Last year, Leike created an unprecedented 3D map that shows how dust is spread around the solar neighborhood. Such a map became possible with the European Space Agency’s Gaia satellite, which is measuring ultra-precise distances to more than a billion stars in the Milky Way. Astronomers know how stars of different classes should look, so by comparing their measured brightness with how bright they should be given their distance, astronomers can determine how much dust lies in that direction.
Now, Bialy and colleagues have used Leike’s 3D map to disentangle the Perseus and Taurus molecular clouds, two nearby star factories, publishing the results in the September 20th Astrophysical Journal Letters.
“For over half a century, radio astronomers have been studying galactic structure and the local interstellar medium in ‘3D,’ but the three dimensions were two coordinates on the sky and a radial velocity [toward or away from Earth],” says Thomas Dame (also at Center for Astrophysics), who was not involved in the current study. “Having used velocity as a crude surrogate for distance throughout my career, it’s really thrilling to finally see the true structure of these very well-known local molecular clouds.”
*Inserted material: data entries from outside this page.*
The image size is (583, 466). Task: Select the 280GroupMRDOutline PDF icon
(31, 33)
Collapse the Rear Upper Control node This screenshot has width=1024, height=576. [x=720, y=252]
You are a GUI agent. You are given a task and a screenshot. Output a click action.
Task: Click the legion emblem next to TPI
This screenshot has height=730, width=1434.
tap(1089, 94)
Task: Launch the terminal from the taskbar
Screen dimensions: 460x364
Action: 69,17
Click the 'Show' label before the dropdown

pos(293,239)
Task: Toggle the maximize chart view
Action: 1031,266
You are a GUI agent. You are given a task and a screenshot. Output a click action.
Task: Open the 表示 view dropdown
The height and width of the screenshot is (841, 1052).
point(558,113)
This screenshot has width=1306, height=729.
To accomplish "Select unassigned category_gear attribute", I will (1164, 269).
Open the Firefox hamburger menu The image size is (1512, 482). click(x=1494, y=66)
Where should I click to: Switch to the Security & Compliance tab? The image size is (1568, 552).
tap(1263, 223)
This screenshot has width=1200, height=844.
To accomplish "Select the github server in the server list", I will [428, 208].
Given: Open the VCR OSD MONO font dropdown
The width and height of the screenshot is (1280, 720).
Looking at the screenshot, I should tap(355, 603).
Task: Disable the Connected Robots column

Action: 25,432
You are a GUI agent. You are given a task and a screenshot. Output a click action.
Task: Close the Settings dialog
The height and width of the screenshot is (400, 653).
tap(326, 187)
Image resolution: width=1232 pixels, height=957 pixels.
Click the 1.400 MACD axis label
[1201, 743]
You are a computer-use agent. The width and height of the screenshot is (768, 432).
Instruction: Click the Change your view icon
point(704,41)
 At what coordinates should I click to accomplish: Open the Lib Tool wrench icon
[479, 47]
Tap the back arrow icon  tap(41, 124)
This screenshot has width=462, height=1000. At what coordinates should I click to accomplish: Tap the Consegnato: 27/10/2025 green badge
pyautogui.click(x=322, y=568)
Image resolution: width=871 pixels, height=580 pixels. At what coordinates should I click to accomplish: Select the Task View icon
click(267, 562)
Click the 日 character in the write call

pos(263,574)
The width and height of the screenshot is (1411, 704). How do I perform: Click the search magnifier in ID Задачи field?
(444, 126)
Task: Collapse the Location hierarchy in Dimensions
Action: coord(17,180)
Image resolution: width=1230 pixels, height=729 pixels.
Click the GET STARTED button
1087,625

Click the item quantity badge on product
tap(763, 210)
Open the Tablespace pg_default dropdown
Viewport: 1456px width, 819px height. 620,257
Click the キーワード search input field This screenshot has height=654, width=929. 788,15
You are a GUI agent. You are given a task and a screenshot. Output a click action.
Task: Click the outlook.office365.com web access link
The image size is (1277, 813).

Astronomers have long suspected an association between the Perseus and Taurus clouds, as our line of sight seems to show a bridge between the two. In fact, Bialy and coauthor Alyssa Goodman (also at CfA) had noticed arc and shell features using other data covering this region. But using the visualization tools of the 3D dust distribution, Bialy’s team showed that the clouds are actually on opposite sides of a giant, empty cavity — a supernova-blown superbubble that’s 500 light-years across.
Other data, including the emission of X-rays and an abundance of the aluminum-26 isotope, both coming from hot gas inside the shell, support the supernova scenario. “I think that the [researchers] make a very convincing case for a cavity powered by a few supernova explosions,” says Evangelia Ntormousi (Scuola Normale Superiore, Italy), who was not involved in the study. “The configuration of the clouds and the traces of a central energy source certainly point to the feedback-generated cavity scenario.”
The size of the superbubble indicates that it’s at least 6 million years old, since that’s how long it would have taken to grow so large. But that bubble isn’t expanding anymore, which means it could be even older. However, if it’s too old, then the bubble would dissipate, reabsorbing into the interstellar medium. The researchers calculate that the supernovae can’t have happened more than about 22 million years ago.
In other words, at some point after the existence of early apes but before the evolution of humans, a series of supernovae must have lit up this area of the sky. Now, we can see the long-term consequences of those blasts in the form of star-forming clouds, their dust and gas compressed by the supernova-powered shock wave as it swept through the region.
In fact, these observations provide the first three-dimensional view of a long-held idea — that the deaths of stars can trigger new generations.
“This study is a great showpiece for what is possible now,” Dame says. And this is only the beginning. As 3D dust maps improve, they hold promise for understanding the process of star formation near and far.